▶ WHAT IS NEEDED:
Whatever the records below hold, copy it all out exactly.

▶ Collected data entries:

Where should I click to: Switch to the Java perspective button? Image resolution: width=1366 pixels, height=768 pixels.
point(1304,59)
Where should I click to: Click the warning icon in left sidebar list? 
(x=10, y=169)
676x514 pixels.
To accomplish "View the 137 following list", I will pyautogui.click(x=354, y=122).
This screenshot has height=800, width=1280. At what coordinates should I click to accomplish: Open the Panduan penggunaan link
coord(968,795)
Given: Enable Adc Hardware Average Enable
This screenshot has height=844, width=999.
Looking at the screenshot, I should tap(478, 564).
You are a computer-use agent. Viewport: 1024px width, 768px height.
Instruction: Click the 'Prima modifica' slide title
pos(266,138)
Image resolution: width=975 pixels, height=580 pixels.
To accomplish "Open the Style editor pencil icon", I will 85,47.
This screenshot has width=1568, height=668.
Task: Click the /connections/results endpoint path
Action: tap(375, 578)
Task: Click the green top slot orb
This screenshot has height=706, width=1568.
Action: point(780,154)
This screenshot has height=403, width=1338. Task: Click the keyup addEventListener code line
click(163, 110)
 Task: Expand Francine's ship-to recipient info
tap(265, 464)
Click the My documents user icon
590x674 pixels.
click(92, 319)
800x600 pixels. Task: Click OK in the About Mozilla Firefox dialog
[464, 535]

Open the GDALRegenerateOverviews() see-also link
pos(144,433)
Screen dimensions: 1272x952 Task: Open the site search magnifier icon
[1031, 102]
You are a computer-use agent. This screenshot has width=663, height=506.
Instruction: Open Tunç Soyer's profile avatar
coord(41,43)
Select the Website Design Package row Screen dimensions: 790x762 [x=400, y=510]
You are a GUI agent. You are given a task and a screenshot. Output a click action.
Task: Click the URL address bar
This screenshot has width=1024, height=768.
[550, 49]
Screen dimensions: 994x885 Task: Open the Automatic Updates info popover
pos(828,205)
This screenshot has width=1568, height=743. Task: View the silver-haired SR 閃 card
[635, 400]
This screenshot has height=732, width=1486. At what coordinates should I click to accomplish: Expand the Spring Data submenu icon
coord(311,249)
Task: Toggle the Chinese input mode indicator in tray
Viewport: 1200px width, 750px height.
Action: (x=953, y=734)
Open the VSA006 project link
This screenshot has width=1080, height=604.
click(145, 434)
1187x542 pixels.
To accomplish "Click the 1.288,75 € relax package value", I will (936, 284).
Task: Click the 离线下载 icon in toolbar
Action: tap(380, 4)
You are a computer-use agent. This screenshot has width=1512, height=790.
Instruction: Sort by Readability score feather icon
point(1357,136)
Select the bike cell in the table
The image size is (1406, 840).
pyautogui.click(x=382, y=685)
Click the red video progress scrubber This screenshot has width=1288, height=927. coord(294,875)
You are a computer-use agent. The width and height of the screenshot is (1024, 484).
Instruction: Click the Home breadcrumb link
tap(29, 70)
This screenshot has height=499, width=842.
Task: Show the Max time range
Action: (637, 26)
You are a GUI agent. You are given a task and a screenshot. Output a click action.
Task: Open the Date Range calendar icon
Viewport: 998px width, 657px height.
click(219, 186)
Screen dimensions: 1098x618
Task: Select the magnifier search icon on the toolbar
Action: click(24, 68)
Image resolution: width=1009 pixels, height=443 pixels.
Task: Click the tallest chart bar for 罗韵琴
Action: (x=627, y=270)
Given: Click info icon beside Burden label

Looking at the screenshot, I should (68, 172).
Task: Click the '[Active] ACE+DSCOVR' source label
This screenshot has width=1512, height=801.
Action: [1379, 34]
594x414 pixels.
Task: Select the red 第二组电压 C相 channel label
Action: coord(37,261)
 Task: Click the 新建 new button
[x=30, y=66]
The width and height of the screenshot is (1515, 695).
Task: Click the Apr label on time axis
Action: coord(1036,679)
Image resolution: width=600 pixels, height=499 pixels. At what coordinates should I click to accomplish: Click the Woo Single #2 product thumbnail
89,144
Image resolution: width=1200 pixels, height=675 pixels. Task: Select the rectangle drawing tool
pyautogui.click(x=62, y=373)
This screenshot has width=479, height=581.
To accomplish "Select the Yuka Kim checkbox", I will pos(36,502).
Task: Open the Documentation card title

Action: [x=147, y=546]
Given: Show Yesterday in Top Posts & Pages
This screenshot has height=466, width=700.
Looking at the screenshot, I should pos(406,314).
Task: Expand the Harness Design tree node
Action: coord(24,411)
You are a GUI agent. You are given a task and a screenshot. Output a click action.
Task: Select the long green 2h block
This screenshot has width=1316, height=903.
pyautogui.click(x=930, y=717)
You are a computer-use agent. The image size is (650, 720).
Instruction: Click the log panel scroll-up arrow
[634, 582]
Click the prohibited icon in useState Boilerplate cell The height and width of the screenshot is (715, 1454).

▶ OUTPUT OF THE EXERCISE:
Where should I click to: Switch to the Java perspective button? Image resolution: width=1366 pixels, height=768 pixels.
point(1304,59)
Where should I click to: Click the warning icon in left sidebar list? 
(x=10, y=169)
676x514 pixels.
To accomplish "View the 137 following list", I will pyautogui.click(x=354, y=122).
This screenshot has height=800, width=1280. At what coordinates should I click to accomplish: Open the Panduan penggunaan link
coord(968,795)
Given: Enable Adc Hardware Average Enable
This screenshot has height=844, width=999.
Looking at the screenshot, I should tap(478, 564).
You are a computer-use agent. Viewport: 1024px width, 768px height.
Instruction: Click the 'Prima modifica' slide title
pos(266,138)
Image resolution: width=975 pixels, height=580 pixels.
To accomplish "Open the Style editor pencil icon", I will 85,47.
This screenshot has width=1568, height=668.
Task: Click the /connections/results endpoint path
Action: tap(375, 578)
Task: Click the green top slot orb
This screenshot has height=706, width=1568.
Action: point(780,154)
This screenshot has height=403, width=1338. Task: Click the keyup addEventListener code line
click(163, 110)
 Task: Expand Francine's ship-to recipient info
tap(265, 464)
Click the My documents user icon
590x674 pixels.
click(92, 319)
800x600 pixels. Task: Click OK in the About Mozilla Firefox dialog
[464, 535]

Open the GDALRegenerateOverviews() see-also link
pos(144,433)
Screen dimensions: 1272x952 Task: Open the site search magnifier icon
[1031, 102]
You are a computer-use agent. This screenshot has width=663, height=506.
Instruction: Open Tunç Soyer's profile avatar
coord(41,43)
Select the Website Design Package row Screen dimensions: 790x762 [x=400, y=510]
You are a GUI agent. You are given a task and a screenshot. Output a click action.
Task: Click the URL address bar
This screenshot has width=1024, height=768.
[550, 49]
Screen dimensions: 994x885 Task: Open the Automatic Updates info popover
pos(828,205)
This screenshot has width=1568, height=743. Task: View the silver-haired SR 閃 card
[635, 400]
This screenshot has height=732, width=1486. At what coordinates should I click to accomplish: Expand the Spring Data submenu icon
coord(311,249)
Task: Toggle the Chinese input mode indicator in tray
Viewport: 1200px width, 750px height.
Action: (x=953, y=734)
Open the VSA006 project link
This screenshot has width=1080, height=604.
click(145, 434)
1187x542 pixels.
To accomplish "Click the 1.288,75 € relax package value", I will (936, 284).
Task: Click the 离线下载 icon in toolbar
Action: tap(380, 4)
You are a computer-use agent. This screenshot has width=1512, height=790.
Instruction: Sort by Readability score feather icon
point(1357,136)
Select the bike cell in the table
The image size is (1406, 840).
pyautogui.click(x=382, y=685)
Click the red video progress scrubber This screenshot has width=1288, height=927. coord(294,875)
You are a computer-use agent. The width and height of the screenshot is (1024, 484).
Instruction: Click the Home breadcrumb link
tap(29, 70)
This screenshot has height=499, width=842.
Task: Show the Max time range
Action: (637, 26)
You are a GUI agent. You are given a task and a screenshot. Output a click action.
Task: Open the Date Range calendar icon
Viewport: 998px width, 657px height.
click(219, 186)
Screen dimensions: 1098x618
Task: Select the magnifier search icon on the toolbar
Action: click(24, 68)
Image resolution: width=1009 pixels, height=443 pixels.
Task: Click the tallest chart bar for 罗韵琴
Action: (x=627, y=270)
Given: Click info icon beside Burden label

Looking at the screenshot, I should (68, 172).
Task: Click the '[Active] ACE+DSCOVR' source label
This screenshot has width=1512, height=801.
Action: [1379, 34]
594x414 pixels.
Task: Select the red 第二组电压 C相 channel label
Action: coord(37,261)
 Task: Click the 新建 new button
[x=30, y=66]
The width and height of the screenshot is (1515, 695).
Task: Click the Apr label on time axis
Action: coord(1036,679)
Image resolution: width=600 pixels, height=499 pixels. At what coordinates should I click to accomplish: Click the Woo Single #2 product thumbnail
89,144
Image resolution: width=1200 pixels, height=675 pixels. Task: Select the rectangle drawing tool
pyautogui.click(x=62, y=373)
This screenshot has width=479, height=581.
To accomplish "Select the Yuka Kim checkbox", I will pos(36,502).
Task: Open the Documentation card title

Action: [x=147, y=546]
Given: Show Yesterday in Top Posts & Pages
This screenshot has height=466, width=700.
Looking at the screenshot, I should pos(406,314).
Task: Expand the Harness Design tree node
Action: coord(24,411)
You are a GUI agent. You are given a task and a screenshot. Output a click action.
Task: Select the long green 2h block
This screenshot has width=1316, height=903.
pyautogui.click(x=930, y=717)
You are a computer-use agent. The image size is (650, 720).
Instruction: Click the log panel scroll-up arrow
[634, 582]
Click the prohibited icon in useState Boilerplate cell The height and width of the screenshot is (715, 1454).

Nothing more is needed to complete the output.